Your task:
Reproduce the listing below verbatim.

Task material:
━━━━
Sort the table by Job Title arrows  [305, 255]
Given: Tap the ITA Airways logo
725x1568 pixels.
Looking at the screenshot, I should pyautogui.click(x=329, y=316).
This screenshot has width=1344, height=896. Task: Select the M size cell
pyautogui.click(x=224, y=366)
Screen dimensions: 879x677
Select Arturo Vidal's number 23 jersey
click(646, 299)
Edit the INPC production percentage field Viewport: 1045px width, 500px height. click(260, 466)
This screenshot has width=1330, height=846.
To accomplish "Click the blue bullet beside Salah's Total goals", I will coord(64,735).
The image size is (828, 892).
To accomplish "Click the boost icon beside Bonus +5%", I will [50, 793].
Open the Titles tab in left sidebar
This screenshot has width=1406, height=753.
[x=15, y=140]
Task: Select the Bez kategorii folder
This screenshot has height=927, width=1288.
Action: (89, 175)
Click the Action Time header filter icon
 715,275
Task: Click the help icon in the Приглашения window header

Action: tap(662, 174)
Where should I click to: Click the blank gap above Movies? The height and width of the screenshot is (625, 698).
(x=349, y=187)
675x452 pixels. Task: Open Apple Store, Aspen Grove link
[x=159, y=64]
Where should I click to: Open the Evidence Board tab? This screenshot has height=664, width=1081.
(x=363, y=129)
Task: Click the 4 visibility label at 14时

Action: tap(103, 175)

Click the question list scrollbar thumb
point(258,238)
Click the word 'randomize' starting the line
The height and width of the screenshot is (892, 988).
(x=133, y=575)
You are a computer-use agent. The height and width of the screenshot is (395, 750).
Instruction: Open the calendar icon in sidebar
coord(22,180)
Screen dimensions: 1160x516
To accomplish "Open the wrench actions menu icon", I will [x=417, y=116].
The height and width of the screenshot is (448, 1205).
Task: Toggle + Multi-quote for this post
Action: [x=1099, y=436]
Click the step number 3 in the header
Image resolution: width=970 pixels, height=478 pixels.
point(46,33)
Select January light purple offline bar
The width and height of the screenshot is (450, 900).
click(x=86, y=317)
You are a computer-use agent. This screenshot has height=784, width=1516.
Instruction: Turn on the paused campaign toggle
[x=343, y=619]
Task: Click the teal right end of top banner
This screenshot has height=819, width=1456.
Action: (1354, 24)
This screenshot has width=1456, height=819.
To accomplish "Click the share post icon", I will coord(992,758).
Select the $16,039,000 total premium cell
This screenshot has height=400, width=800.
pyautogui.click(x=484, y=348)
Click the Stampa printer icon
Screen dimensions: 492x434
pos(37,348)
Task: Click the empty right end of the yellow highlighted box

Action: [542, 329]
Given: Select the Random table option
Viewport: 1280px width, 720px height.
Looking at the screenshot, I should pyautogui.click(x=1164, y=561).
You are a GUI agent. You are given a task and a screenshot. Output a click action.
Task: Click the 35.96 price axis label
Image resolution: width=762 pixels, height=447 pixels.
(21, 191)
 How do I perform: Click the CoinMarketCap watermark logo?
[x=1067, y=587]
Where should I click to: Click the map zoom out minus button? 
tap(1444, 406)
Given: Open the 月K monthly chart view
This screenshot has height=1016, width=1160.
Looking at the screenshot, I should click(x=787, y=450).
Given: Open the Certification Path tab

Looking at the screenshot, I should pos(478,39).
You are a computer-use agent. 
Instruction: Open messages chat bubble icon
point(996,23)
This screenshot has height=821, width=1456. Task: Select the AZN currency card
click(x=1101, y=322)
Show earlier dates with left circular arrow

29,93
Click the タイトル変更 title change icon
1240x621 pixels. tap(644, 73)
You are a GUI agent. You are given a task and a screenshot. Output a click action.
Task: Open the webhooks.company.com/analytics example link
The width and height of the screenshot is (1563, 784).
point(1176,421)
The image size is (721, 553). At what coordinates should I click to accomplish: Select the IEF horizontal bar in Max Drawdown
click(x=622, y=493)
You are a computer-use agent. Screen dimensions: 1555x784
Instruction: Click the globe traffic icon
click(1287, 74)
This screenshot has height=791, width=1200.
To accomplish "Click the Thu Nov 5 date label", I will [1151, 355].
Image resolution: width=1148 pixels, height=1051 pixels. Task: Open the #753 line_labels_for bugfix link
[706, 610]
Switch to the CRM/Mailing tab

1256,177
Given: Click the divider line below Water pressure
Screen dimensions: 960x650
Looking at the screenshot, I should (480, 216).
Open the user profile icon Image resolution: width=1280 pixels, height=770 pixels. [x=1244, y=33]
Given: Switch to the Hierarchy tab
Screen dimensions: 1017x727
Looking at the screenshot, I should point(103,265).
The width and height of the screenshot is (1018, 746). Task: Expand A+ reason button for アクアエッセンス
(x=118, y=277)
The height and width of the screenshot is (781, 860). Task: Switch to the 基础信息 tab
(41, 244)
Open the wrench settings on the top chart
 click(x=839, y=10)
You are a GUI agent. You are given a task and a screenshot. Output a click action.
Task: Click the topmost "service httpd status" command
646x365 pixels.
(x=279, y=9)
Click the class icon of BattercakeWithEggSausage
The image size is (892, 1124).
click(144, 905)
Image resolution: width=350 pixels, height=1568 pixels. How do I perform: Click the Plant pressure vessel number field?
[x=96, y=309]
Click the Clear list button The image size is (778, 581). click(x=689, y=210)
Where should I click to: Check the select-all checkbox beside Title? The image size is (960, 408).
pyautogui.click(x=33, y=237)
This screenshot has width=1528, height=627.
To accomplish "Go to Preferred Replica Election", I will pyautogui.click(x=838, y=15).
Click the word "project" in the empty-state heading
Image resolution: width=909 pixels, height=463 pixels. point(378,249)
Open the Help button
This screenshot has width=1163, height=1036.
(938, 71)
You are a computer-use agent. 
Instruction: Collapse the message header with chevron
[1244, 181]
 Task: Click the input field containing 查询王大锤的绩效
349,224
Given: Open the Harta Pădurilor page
━━━━
Written response:
Sort the table by Job Title arrows  [305, 255]
Given: Tap the ITA Airways logo
725x1568 pixels.
Looking at the screenshot, I should pyautogui.click(x=329, y=316).
This screenshot has width=1344, height=896. Task: Select the M size cell
pyautogui.click(x=224, y=366)
Screen dimensions: 879x677
Select Arturo Vidal's number 23 jersey
click(646, 299)
Edit the INPC production percentage field Viewport: 1045px width, 500px height. click(260, 466)
This screenshot has width=1330, height=846.
To accomplish "Click the blue bullet beside Salah's Total goals", I will coord(64,735).
The image size is (828, 892).
To accomplish "Click the boost icon beside Bonus +5%", I will [50, 793].
Open the Titles tab in left sidebar
This screenshot has width=1406, height=753.
[x=15, y=140]
Task: Select the Bez kategorii folder
This screenshot has height=927, width=1288.
Action: (89, 175)
Click the Action Time header filter icon
 715,275
Task: Click the help icon in the Приглашения window header

Action: tap(662, 174)
Where should I click to: Click the blank gap above Movies? The height and width of the screenshot is (625, 698).
(x=349, y=187)
675x452 pixels. Task: Open Apple Store, Aspen Grove link
[x=159, y=64]
Where should I click to: Open the Evidence Board tab? This screenshot has height=664, width=1081.
(x=363, y=129)
Task: Click the 4 visibility label at 14时

Action: tap(103, 175)

Click the question list scrollbar thumb
point(258,238)
Click the word 'randomize' starting the line
The height and width of the screenshot is (892, 988).
(x=133, y=575)
You are a computer-use agent. The height and width of the screenshot is (395, 750).
Instruction: Open the calendar icon in sidebar
coord(22,180)
Screen dimensions: 1160x516
To accomplish "Open the wrench actions menu icon", I will [x=417, y=116].
The height and width of the screenshot is (448, 1205).
Task: Toggle + Multi-quote for this post
Action: [x=1099, y=436]
Click the step number 3 in the header
Image resolution: width=970 pixels, height=478 pixels.
point(46,33)
Select January light purple offline bar
The width and height of the screenshot is (450, 900).
click(x=86, y=317)
You are a computer-use agent. This screenshot has height=784, width=1516.
Instruction: Turn on the paused campaign toggle
[x=343, y=619]
Task: Click the teal right end of top banner
This screenshot has height=819, width=1456.
Action: (1354, 24)
This screenshot has width=1456, height=819.
To accomplish "Click the share post icon", I will coord(992,758).
Select the $16,039,000 total premium cell
This screenshot has height=400, width=800.
pyautogui.click(x=484, y=348)
Click the Stampa printer icon
Screen dimensions: 492x434
pos(37,348)
Task: Click the empty right end of the yellow highlighted box

Action: [542, 329]
Given: Select the Random table option
Viewport: 1280px width, 720px height.
Looking at the screenshot, I should pyautogui.click(x=1164, y=561).
You are a GUI agent. You are given a task and a screenshot. Output a click action.
Task: Click the 35.96 price axis label
Image resolution: width=762 pixels, height=447 pixels.
(21, 191)
 How do I perform: Click the CoinMarketCap watermark logo?
[x=1067, y=587]
Where should I click to: Click the map zoom out minus button? 
tap(1444, 406)
Given: Open the 月K monthly chart view
This screenshot has height=1016, width=1160.
Looking at the screenshot, I should click(x=787, y=450).
Given: Open the Certification Path tab

Looking at the screenshot, I should pos(478,39).
You are a computer-use agent. 
Instruction: Open messages chat bubble icon
point(996,23)
This screenshot has height=821, width=1456. Task: Select the AZN currency card
click(x=1101, y=322)
Show earlier dates with left circular arrow

29,93
Click the タイトル変更 title change icon
1240x621 pixels. tap(644, 73)
You are a GUI agent. You are given a task and a screenshot. Output a click action.
Task: Open the webhooks.company.com/analytics example link
The width and height of the screenshot is (1563, 784).
point(1176,421)
The image size is (721, 553). At what coordinates should I click to accomplish: Select the IEF horizontal bar in Max Drawdown
click(x=622, y=493)
You are a computer-use agent. Screen dimensions: 1555x784
Instruction: Click the globe traffic icon
click(1287, 74)
This screenshot has height=791, width=1200.
To accomplish "Click the Thu Nov 5 date label", I will [1151, 355].
Image resolution: width=1148 pixels, height=1051 pixels. Task: Open the #753 line_labels_for bugfix link
[706, 610]
Switch to the CRM/Mailing tab

1256,177
Given: Click the divider line below Water pressure
Screen dimensions: 960x650
Looking at the screenshot, I should (480, 216).
Open the user profile icon Image resolution: width=1280 pixels, height=770 pixels. [x=1244, y=33]
Given: Switch to the Hierarchy tab
Screen dimensions: 1017x727
Looking at the screenshot, I should point(103,265).
The width and height of the screenshot is (1018, 746). Task: Expand A+ reason button for アクアエッセンス
(x=118, y=277)
The height and width of the screenshot is (781, 860). Task: Switch to the 基础信息 tab
(41, 244)
Open the wrench settings on the top chart
 click(x=839, y=10)
You are a GUI agent. You are given a task and a screenshot. Output a click action.
Task: Click the topmost "service httpd status" command
646x365 pixels.
(x=279, y=9)
Click the class icon of BattercakeWithEggSausage
The image size is (892, 1124).
click(144, 905)
Image resolution: width=350 pixels, height=1568 pixels. How do I perform: Click the Plant pressure vessel number field?
[x=96, y=309]
Click the Clear list button The image size is (778, 581). click(x=689, y=210)
Where should I click to: Check the select-all checkbox beside Title? The image size is (960, 408).
pyautogui.click(x=33, y=237)
This screenshot has width=1528, height=627.
To accomplish "Go to Preferred Replica Election", I will pyautogui.click(x=838, y=15).
Click the word "project" in the empty-state heading
Image resolution: width=909 pixels, height=463 pixels. point(378,249)
Open the Help button
This screenshot has width=1163, height=1036.
(938, 71)
You are a computer-use agent. 
Instruction: Collapse the message header with chevron
[1244, 181]
 Task: Click the input field containing 查询王大锤的绩效
349,224
Given: Open the Harta Pădurilor page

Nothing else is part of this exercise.